8. Who is Volodymyr Zelenskyy?
Volodymyr Zelenskyy, formerly a comedian, is the sixth President of Ukraine, elected in 2019. In the first six months of his presidency, he achieved recognition for growing the Ukrainian Gross Domestic Product (GDP) by almost 4%, instituting anti-corruption checks in his government, and making efforts to discuss with Russia the illegal occupation of the Crimea. Since the invasion of Ukraine, Zelenskyy has decided to stay in Kyiv, along with other top government ministers rather than evacuate for his own safety.
The Associated Press dubbed him as “a modern Churchill” for his determination to stay and fight. Ukrainian media has hailed him as “THE hero of Putin’s bloody war,” and Twitter agreed, with the hashtag #ZelenskyyIsAHero trending. Zelenskyy regularly posts updates through his Twitter account, releasing a series of selfie videos about his experiences staying in Kyiv to encourage the Ukrainian military and community.
9. How can we help?
In an email Head of School Brian Yager sent to the Harker community on March 3, he recognized the emotional impact of the ongoing conflict on community members with direct connections to Ukraine.
“The situation in Ukraine will be explored in classrooms and in discussions around our campuses as a teachable moment for our students,” he wrote. “As we prepare them to take their places as global citizens, we hope that they will strive to be peace makers and work to prevent situations like the one unfolding in Eastern Europe.”
Additionally, the Associated Student Body (ASB) announced a month-long fundraiser initiative for the UN Refugee Agency (UNHCR).

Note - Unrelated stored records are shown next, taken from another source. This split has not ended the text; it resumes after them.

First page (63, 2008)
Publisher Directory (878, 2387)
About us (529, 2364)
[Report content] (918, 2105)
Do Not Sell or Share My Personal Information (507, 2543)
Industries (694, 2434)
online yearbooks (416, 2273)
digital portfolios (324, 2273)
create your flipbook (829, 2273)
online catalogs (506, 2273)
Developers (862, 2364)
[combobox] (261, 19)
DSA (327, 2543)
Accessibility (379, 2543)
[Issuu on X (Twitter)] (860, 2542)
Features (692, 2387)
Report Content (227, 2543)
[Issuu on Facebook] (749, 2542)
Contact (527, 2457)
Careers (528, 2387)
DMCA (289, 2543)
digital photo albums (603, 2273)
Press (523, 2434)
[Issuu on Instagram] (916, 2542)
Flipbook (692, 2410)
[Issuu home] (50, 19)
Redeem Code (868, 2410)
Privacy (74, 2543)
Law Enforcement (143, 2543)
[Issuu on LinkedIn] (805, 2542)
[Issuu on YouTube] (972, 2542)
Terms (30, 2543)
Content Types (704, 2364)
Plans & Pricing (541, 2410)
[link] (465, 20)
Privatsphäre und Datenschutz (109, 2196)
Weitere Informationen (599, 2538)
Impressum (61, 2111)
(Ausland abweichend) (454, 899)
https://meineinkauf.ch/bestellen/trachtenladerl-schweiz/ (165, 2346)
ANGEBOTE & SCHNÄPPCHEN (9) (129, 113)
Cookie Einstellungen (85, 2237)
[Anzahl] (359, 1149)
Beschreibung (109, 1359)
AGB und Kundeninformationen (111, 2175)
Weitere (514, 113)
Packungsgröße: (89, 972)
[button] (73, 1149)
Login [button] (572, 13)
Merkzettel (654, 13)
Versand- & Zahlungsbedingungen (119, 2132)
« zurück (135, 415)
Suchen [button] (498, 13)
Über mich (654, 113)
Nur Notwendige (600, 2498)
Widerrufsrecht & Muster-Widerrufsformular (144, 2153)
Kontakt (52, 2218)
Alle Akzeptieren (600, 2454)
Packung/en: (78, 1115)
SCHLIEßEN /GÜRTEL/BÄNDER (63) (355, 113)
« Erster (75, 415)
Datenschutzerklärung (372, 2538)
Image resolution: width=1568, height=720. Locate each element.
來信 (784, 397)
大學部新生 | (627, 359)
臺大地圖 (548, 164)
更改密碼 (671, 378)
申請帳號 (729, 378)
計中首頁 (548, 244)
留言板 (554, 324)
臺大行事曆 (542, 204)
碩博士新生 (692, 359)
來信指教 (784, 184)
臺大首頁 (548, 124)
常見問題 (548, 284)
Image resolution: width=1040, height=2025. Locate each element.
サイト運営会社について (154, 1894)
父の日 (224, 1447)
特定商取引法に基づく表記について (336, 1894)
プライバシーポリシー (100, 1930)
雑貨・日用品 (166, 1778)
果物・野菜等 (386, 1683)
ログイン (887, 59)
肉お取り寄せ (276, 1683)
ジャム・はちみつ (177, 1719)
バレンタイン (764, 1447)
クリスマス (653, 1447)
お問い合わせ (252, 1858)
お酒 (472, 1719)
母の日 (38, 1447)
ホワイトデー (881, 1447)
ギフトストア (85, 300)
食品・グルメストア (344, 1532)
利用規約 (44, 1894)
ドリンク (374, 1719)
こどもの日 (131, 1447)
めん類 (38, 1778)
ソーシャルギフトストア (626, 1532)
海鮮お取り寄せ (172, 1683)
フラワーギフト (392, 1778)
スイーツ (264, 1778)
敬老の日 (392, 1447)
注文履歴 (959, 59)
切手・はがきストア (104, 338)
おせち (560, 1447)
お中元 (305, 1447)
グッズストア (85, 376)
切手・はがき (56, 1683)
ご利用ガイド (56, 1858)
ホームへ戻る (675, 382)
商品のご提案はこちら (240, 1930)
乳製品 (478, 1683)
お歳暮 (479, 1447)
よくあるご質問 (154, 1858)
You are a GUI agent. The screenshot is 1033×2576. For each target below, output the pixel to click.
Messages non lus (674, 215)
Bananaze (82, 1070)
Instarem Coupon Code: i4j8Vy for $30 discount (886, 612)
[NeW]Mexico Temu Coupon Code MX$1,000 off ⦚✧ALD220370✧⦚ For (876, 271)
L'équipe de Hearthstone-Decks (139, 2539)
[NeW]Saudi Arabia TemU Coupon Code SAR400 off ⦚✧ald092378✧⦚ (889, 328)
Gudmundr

The collective efforts include a GoFundMe, a baked goods and boba sale by the ASB Food Subcommittee, and fundraisers organized by partnering clubs including the Key Club, Tri-M Music Honor Society, Art Club, Research Club, Medical Club, Aerospace Club, Quiz Bowl, Harker UNICEF and Multicultural Club.
If you have personal ties to anyone currently in Ukraine looking for support in fleeing the country, direct them to the UN High Commissioner for Refugees’ office, which has created pages for refugees in specific neighboring countries.